(Records in a dataset)

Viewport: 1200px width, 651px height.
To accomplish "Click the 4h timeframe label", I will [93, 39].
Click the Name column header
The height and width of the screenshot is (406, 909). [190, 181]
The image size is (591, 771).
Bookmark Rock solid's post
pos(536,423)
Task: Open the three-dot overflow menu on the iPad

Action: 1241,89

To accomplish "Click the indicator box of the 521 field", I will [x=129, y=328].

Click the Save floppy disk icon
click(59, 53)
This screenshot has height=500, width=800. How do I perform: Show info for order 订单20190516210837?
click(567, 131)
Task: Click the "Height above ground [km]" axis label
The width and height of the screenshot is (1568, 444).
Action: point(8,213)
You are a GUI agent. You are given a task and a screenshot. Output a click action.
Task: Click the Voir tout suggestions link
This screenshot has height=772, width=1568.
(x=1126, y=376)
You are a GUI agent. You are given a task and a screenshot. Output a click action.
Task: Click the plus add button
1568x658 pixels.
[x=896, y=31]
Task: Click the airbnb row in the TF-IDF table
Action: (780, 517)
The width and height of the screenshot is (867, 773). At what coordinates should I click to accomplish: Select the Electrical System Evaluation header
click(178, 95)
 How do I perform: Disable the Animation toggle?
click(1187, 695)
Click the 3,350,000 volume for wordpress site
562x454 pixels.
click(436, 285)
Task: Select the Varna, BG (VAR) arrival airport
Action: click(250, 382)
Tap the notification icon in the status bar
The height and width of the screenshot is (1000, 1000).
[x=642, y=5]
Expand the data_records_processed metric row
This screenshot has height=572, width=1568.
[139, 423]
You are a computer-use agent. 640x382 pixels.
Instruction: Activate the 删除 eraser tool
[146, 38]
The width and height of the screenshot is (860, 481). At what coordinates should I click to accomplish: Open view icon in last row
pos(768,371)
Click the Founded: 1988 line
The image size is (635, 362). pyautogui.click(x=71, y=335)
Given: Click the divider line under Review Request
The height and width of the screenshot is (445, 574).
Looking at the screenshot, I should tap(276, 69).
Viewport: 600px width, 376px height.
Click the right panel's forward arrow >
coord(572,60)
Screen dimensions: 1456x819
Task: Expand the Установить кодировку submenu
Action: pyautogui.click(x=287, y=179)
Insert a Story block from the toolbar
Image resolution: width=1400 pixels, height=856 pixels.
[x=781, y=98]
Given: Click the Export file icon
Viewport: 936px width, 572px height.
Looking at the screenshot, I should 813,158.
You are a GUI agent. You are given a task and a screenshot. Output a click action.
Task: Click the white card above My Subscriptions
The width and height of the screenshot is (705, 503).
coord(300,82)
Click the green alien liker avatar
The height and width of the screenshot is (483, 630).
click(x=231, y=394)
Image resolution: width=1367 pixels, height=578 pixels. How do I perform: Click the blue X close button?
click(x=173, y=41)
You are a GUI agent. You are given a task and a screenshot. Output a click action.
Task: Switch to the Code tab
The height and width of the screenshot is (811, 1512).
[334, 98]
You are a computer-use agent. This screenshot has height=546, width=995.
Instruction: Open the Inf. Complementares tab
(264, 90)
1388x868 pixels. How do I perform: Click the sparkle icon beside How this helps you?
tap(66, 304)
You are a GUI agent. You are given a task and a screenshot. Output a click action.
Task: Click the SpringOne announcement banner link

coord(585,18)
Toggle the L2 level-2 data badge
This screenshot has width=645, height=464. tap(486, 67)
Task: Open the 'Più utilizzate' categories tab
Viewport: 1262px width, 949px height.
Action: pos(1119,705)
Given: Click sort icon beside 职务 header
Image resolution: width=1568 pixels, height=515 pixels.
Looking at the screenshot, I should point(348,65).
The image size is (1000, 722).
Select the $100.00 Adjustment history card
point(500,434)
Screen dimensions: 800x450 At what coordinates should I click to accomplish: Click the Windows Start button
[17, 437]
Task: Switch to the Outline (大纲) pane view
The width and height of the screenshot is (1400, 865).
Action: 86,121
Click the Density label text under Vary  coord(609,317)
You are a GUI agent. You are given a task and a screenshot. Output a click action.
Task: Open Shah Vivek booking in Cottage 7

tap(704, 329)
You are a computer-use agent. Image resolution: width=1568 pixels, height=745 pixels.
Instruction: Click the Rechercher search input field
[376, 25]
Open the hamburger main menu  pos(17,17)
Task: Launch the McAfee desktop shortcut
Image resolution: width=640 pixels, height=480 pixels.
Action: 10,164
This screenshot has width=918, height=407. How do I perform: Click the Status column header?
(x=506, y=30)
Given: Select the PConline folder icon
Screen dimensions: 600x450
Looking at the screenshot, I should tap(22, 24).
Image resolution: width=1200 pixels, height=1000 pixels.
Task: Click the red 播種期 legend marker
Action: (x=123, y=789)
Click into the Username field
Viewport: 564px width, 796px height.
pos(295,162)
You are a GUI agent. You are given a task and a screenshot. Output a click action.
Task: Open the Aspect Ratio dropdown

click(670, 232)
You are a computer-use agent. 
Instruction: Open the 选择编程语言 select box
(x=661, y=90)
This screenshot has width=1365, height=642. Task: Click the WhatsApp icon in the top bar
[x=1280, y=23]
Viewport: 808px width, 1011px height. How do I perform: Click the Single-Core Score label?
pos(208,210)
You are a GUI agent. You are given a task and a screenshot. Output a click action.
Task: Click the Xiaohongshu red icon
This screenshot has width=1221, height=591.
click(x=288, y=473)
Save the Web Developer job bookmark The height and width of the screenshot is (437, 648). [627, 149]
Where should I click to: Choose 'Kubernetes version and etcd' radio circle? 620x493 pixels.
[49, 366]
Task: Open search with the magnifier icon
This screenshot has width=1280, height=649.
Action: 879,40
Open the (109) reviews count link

__Exercise task__. Duplicate the lines above exactly.

__Task result__.
Viewport: 1200px width, 651px height.
To accomplish "Click the 4h timeframe label", I will [93, 39].
Click the Name column header
The height and width of the screenshot is (406, 909). [190, 181]
The image size is (591, 771).
Bookmark Rock solid's post
pos(536,423)
Task: Open the three-dot overflow menu on the iPad

Action: 1241,89

To accomplish "Click the indicator box of the 521 field", I will [x=129, y=328].

Click the Save floppy disk icon
click(59, 53)
This screenshot has height=500, width=800. How do I perform: Show info for order 订单20190516210837?
click(567, 131)
Task: Click the "Height above ground [km]" axis label
The width and height of the screenshot is (1568, 444).
Action: point(8,213)
You are a GUI agent. You are given a task and a screenshot. Output a click action.
Task: Click the Voir tout suggestions link
This screenshot has height=772, width=1568.
(x=1126, y=376)
You are a GUI agent. You are given a task and a screenshot. Output a click action.
Task: Click the plus add button
1568x658 pixels.
[x=896, y=31]
Task: Click the airbnb row in the TF-IDF table
Action: (780, 517)
The width and height of the screenshot is (867, 773). At what coordinates should I click to accomplish: Select the Electrical System Evaluation header
click(178, 95)
 How do I perform: Disable the Animation toggle?
click(1187, 695)
Click the 3,350,000 volume for wordpress site
562x454 pixels.
click(436, 285)
Task: Select the Varna, BG (VAR) arrival airport
Action: click(250, 382)
Tap the notification icon in the status bar
The height and width of the screenshot is (1000, 1000).
[x=642, y=5]
Expand the data_records_processed metric row
This screenshot has height=572, width=1568.
[139, 423]
You are a computer-use agent. 640x382 pixels.
Instruction: Activate the 删除 eraser tool
[146, 38]
The width and height of the screenshot is (860, 481). At what coordinates should I click to accomplish: Open view icon in last row
pos(768,371)
Click the Founded: 1988 line
The image size is (635, 362). pyautogui.click(x=71, y=335)
Given: Click the divider line under Review Request
The height and width of the screenshot is (445, 574).
Looking at the screenshot, I should tap(276, 69).
Viewport: 600px width, 376px height.
Click the right panel's forward arrow >
coord(572,60)
Screen dimensions: 1456x819
Task: Expand the Установить кодировку submenu
Action: pyautogui.click(x=287, y=179)
Insert a Story block from the toolbar
Image resolution: width=1400 pixels, height=856 pixels.
[x=781, y=98]
Given: Click the Export file icon
Viewport: 936px width, 572px height.
Looking at the screenshot, I should 813,158.
You are a GUI agent. You are given a task and a screenshot. Output a click action.
Task: Click the white card above My Subscriptions
The width and height of the screenshot is (705, 503).
coord(300,82)
Click the green alien liker avatar
The height and width of the screenshot is (483, 630).
click(x=231, y=394)
Image resolution: width=1367 pixels, height=578 pixels. How do I perform: Click the blue X close button?
click(x=173, y=41)
You are a GUI agent. You are given a task and a screenshot. Output a click action.
Task: Switch to the Code tab
The height and width of the screenshot is (811, 1512).
[334, 98]
You are a computer-use agent. This screenshot has height=546, width=995.
Instruction: Open the Inf. Complementares tab
(264, 90)
1388x868 pixels. How do I perform: Click the sparkle icon beside How this helps you?
tap(66, 304)
You are a GUI agent. You are given a task and a screenshot. Output a click action.
Task: Click the SpringOne announcement banner link

coord(585,18)
Toggle the L2 level-2 data badge
This screenshot has width=645, height=464. tap(486, 67)
Task: Open the 'Più utilizzate' categories tab
Viewport: 1262px width, 949px height.
Action: pos(1119,705)
Given: Click sort icon beside 职务 header
Image resolution: width=1568 pixels, height=515 pixels.
Looking at the screenshot, I should point(348,65).
The image size is (1000, 722).
Select the $100.00 Adjustment history card
point(500,434)
Screen dimensions: 800x450 At what coordinates should I click to accomplish: Click the Windows Start button
[17, 437]
Task: Switch to the Outline (大纲) pane view
The width and height of the screenshot is (1400, 865).
Action: 86,121
Click the Density label text under Vary  coord(609,317)
You are a GUI agent. You are given a task and a screenshot. Output a click action.
Task: Open Shah Vivek booking in Cottage 7

tap(704, 329)
You are a computer-use agent. Image resolution: width=1568 pixels, height=745 pixels.
Instruction: Click the Rechercher search input field
[376, 25]
Open the hamburger main menu  pos(17,17)
Task: Launch the McAfee desktop shortcut
Image resolution: width=640 pixels, height=480 pixels.
Action: 10,164
This screenshot has width=918, height=407. How do I perform: Click the Status column header?
(x=506, y=30)
Given: Select the PConline folder icon
Screen dimensions: 600x450
Looking at the screenshot, I should tap(22, 24).
Image resolution: width=1200 pixels, height=1000 pixels.
Task: Click the red 播種期 legend marker
Action: (x=123, y=789)
Click into the Username field
Viewport: 564px width, 796px height.
pos(295,162)
You are a GUI agent. You are given a task and a screenshot. Output a click action.
Task: Open the Aspect Ratio dropdown

click(670, 232)
You are a computer-use agent. 
Instruction: Open the 选择编程语言 select box
(x=661, y=90)
This screenshot has width=1365, height=642. Task: Click the WhatsApp icon in the top bar
[x=1280, y=23]
Viewport: 808px width, 1011px height. How do I perform: Click the Single-Core Score label?
pos(208,210)
You are a GUI agent. You are given a task and a screenshot. Output a click action.
Task: Click the Xiaohongshu red icon
This screenshot has width=1221, height=591.
click(x=288, y=473)
Save the Web Developer job bookmark The height and width of the screenshot is (437, 648). [627, 149]
Where should I click to: Choose 'Kubernetes version and etcd' radio circle? 620x493 pixels.
[49, 366]
Task: Open search with the magnifier icon
This screenshot has width=1280, height=649.
Action: 879,40
Open the (109) reviews count link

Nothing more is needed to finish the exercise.